Deputy of St Helier Central
- Incumbent
- Assumed office 27 June 2022 Serving with Robert Ward, Catherine Curtis, Lyndsay Feltham, Geoff Southern
- Chief Minister: Kristina Moore (2022-2024) Lyndon Farnham (2024-)

Deputy of St Helier No. 2
- In office 2018–2022 Serving with Geoff Southern, Robert Ward
- Chief Minister: John Le Fondre

Personal details
- Born: 1986 (age 39–40)
- Party: Reform Jersey
- Occupation: Politician

= Carina Alves =

Jersey politician

Carina Alves (born 1986) is a Jersey politician who has served as Assistant Chief Minister, Assistant Minister for Housing, and Assistant Minister for Education and Lifelong Learning since February 2024. A member of Reform Jersey, Alves served as Deputy for St Helier No. 2 from 2018 to 2022, and has served as Deputy for St Helier Central since 2022.

Since 2022, Alves has been the chair of the Political Awareness and Education Sub-Committee, vice chair of the Privileges and Procedures Committee, and an executive committee member of the Commonwealth Parliamentary Association.

Prior to entering politics, Alves worked as a mathematics teacher.

== Early life ==

Alves is of Madeiran descent and was born in Jersey, in 1986. She was the first Head Girl in the history of Les Quennevais School, and attended Hautlieu School for Sixth Form. She attended the University of South Wales where she achieved a Bachelor of Science degree in Mathematics and Computer Science and secondary school qualified teacher status.

== Teaching career ==

Prior to attending university, Alves worked as a Teaching Assistant at Le Rocquier School from May 2005 to August 2008.

After qualifying, Alves returned to Le Rocquier School and taught as a Mathematics teacher from September 2011 to August 2017. She took up a new position as Second in Charge of Mathematics at Les Quennevais School in September 2017 and remained until May 2018.

Alves has stayed involved in teaching as a private Mathematics tutor and GCSE Mathematics examiner for Pearson.

== Political career ==
Alves stood for election to St Helier No. 2 in 2018 with Reform Jersey, winning with 605 votes. She was the first person of Madeiran descent to be elected to the States Assembly in Jersey.

In November 2018, Alves brought a proposition to allow Asbestos victims in Jersey to be entitled to compensation, following a petition launched after the death of islander Brian Coutanche, who had been diagnosed with mesothelioma. Alves' proposition won unanimous support and compensation was introduced in October 2019.

In 2021, commenting on the principle of assisted dying, Alves said she would "never want anyone to restrict my choices on something that impacts me and my body."

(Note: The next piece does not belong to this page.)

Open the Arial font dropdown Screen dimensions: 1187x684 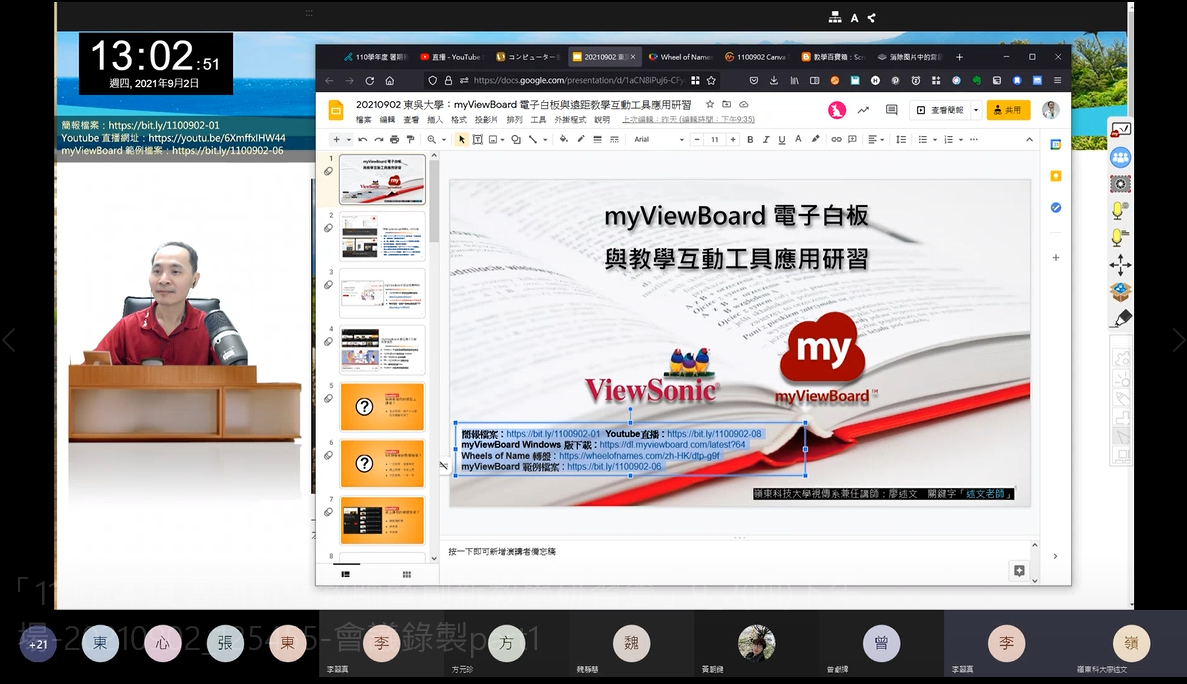coord(658,140)
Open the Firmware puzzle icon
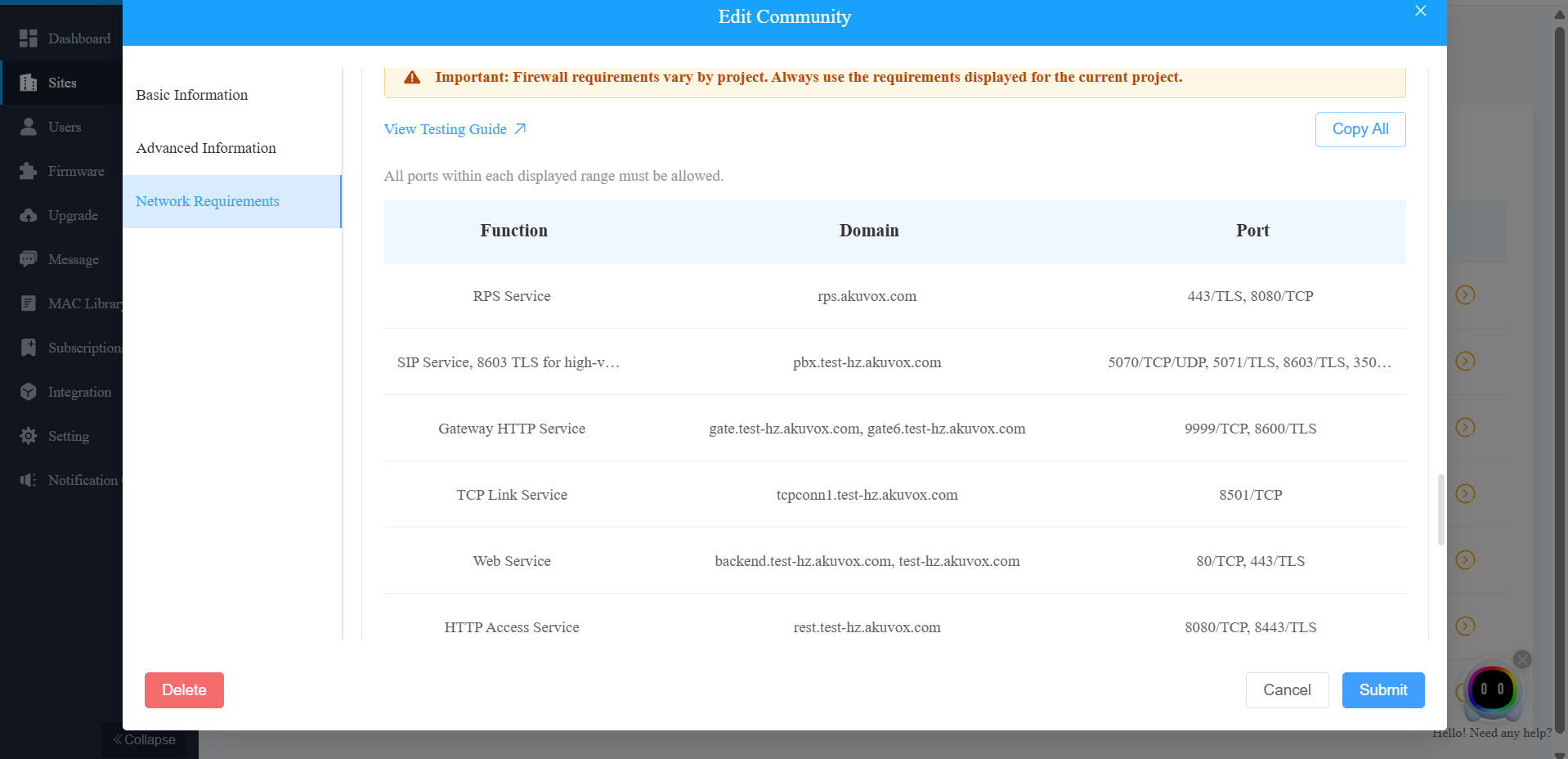The image size is (1568, 759). coord(29,171)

Alves contributed an article to The Parliamentarian in June 2021 on the subject of electoral reform in Jersey.

In November 2021, a report from the Chairman of the Complaints Panel, Geoffrey Crill, stated that the Government was not taking official complaints seriously. Deputy Alves, in her then role as Chair of the Privileges and Procedures Committee, echoed Crill's comments, noting that it had "disappointing" to see several Departments "disrespect" the complaints process.

Alves successfully stood for re-election in 2022, this time standing in the newly created constituency of St Helier Central. Alves secured 961 votes, with fellow Reform Jersey members, Rob Ward (937), Catherine Curtis (847), Lyndsay Feltham (836) and Geoff Southern (734) sweeping the other four seats. They joined Sam Mézec, Raluca Kovacs, Beatriz Porée, Tom Coles and Montford Tadier who were also successful at the 2022 election and increased Reform Jersey's seat tally to 10.

In December 2022, she brought amendments to that year's Government Plan to extend the £20 bus card scheme to all islanders in full-time education and to provide free GP care for all under 18s.

A proposition brought in 2025 to allow non-British citizens with permanent entitled status to stand for election in the next General Election was unsuccessful, securing 18 votes in favour and 24 votes against. However, an amendment to reduce the time period to achieve permanent entitled status in the island from 30 years to 25 years was adopted by the Assembly.

Additionally, Alves, in her role as Assistant Chief Minister with responsibility for Diversity, Equality and Inclusion, is the current Chair of the Jersey International Cultural Centre and gave an update on its future direction in January 2025.

Alves has also called for paid menstrual leave to be introduced for people with endometriosis, pointing to new legislation introduced in Portugal where endometriosis and adenomyosis sufferers can receive up to three paid days of leave per month.

In November 2025, the Government of Jersey relaxed rules for businesses applying to employ registered and licensed employees. As Assistant Chief Minister, Alves said she was "pleased to be able to expand licensed roles to include educational support staff and nursery workers." The changes were welcomed by the Chamber of Commerce with president Lee Madden commenting that the new rules 'offer a more realistic framework for managing the Island's workforce needs'.